The book makes clear that foraging bands can not really be envisioned as utopian social models for us today. First of all, there are way too many humans on earth. Before agriculture, “…most of the world was a vast, empty place in terms of human population.” (p158) At 8000 BCE, the world’s population is estimated to be about 5 million. (p 156) Now there are more than a thousand times that number of humans. There is no room left for foraging, and the habitats of bonobos, chimps, and of the few humans who still forage are shrinking daily. Secondly, there are too many distractions in the modern world to maintain the fierce egalitarianism necessary for foraging societies. (p11) Remember that when the early Christians tried communal living, it didn’t work because Ananias and Sapphira didn’t share everything they had but held something back just in case (Acts 5:1, 2). They didn’t feel that their very lives depended on sharing everything, as it does in foraging bands.

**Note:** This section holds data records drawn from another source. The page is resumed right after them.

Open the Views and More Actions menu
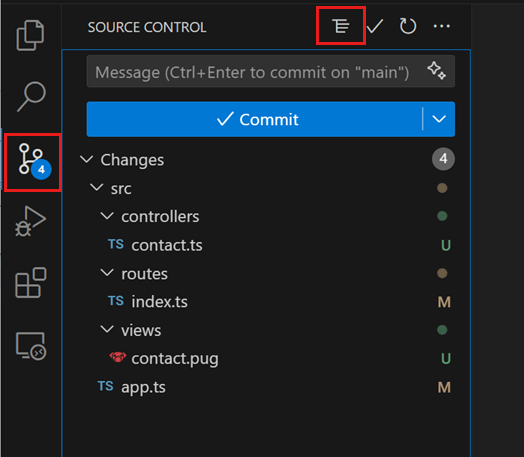Screen dimensions: 524x457 441,26

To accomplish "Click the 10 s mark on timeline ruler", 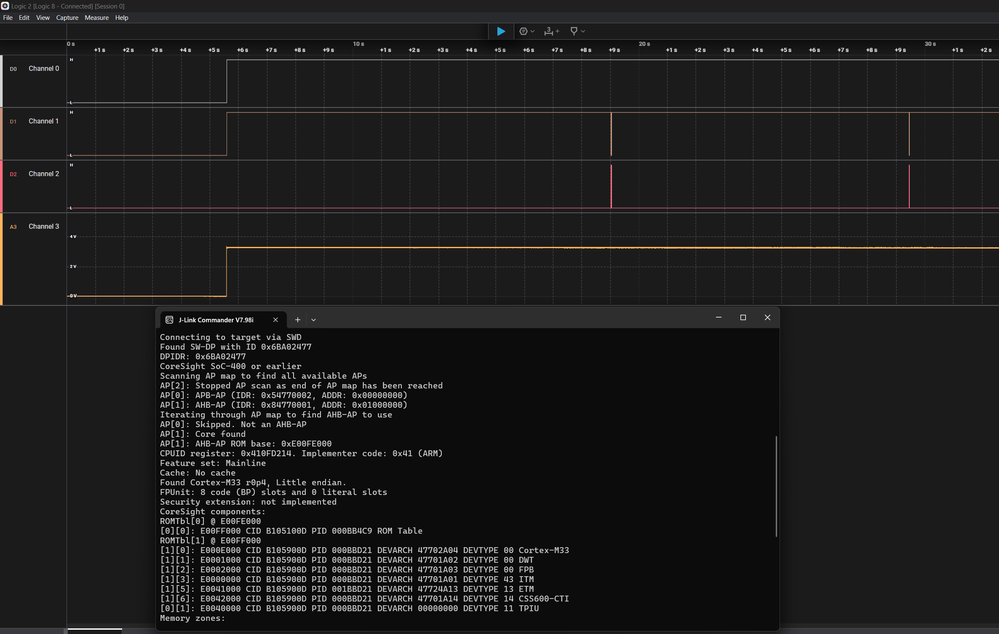I will pyautogui.click(x=357, y=44).
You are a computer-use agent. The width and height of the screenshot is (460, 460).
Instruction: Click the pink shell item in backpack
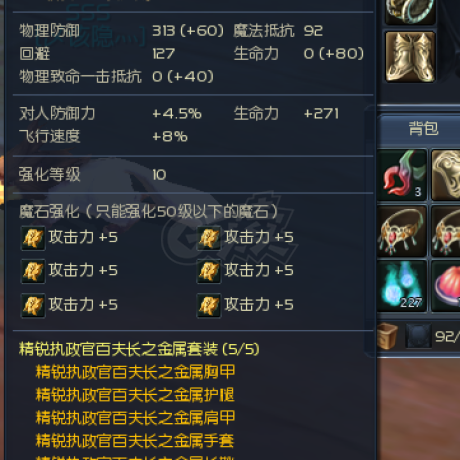pyautogui.click(x=446, y=286)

The alternative to monogamy is also difficult to imagine in modern society, particularly when children are part of the nuclear family. Children do best when they can depend on an ongoing relationship with their caregivers. Although in theory that relationship doesn’t have to be with their father and mother in a nuclear family, that is what generally works best in today’s world where extended families are often not present.
Also, as my friend Bob Y. points out in his comment (below), many societies have developed sexual arrangements alongside marriage that can take the pressure off of monogamy and usually don’t lead to divorce. However, can you imagine such an arrangement in the U.S., particularly in the political sphere? Can you imagine the wife and the mistress together attending the funeral of a U.S. politician, as they did when Mitterrand died? It ain’t gonna happen!
However, Ryan and Jethá write about Roy Romer, who in 1988 while governor of Colorado, was discovered to be having an extramarital affair. He refused to agree with the press that his affair was a betrayal of his wife and family. “Instead, he called an extraordinary press conference where he pointed out that his wife of forty-five years had known about and accepted the relationship all along. Romer confronted the tittering reporters with ‘life as it really happens.’ ‘What is fidelity?’ he asked the suddenly silent gaggle of reporters. ‘Fidelity is what kind of openness you have. What kind of trust you have, which is based on truth and openness. And so, in my own family, we’ve discussed that at some length and we tried to arrive at an understanding of what our feelings are, what our needs are, and work it out with that kind of fidelity’” (p310, 311) Notice: truth, openness, and feelings. Few people tell the truth, few people are open with others, and few know what they are feeling.
Now, with all due respect to Gov. Romer, imagine if his wife were having an affair or imagine if the governor’s lover were a man. Different rules might apply, especially in the U.S. of A. But the moral is clear: when all else fails, try the truth. Following the truth is the only way forward.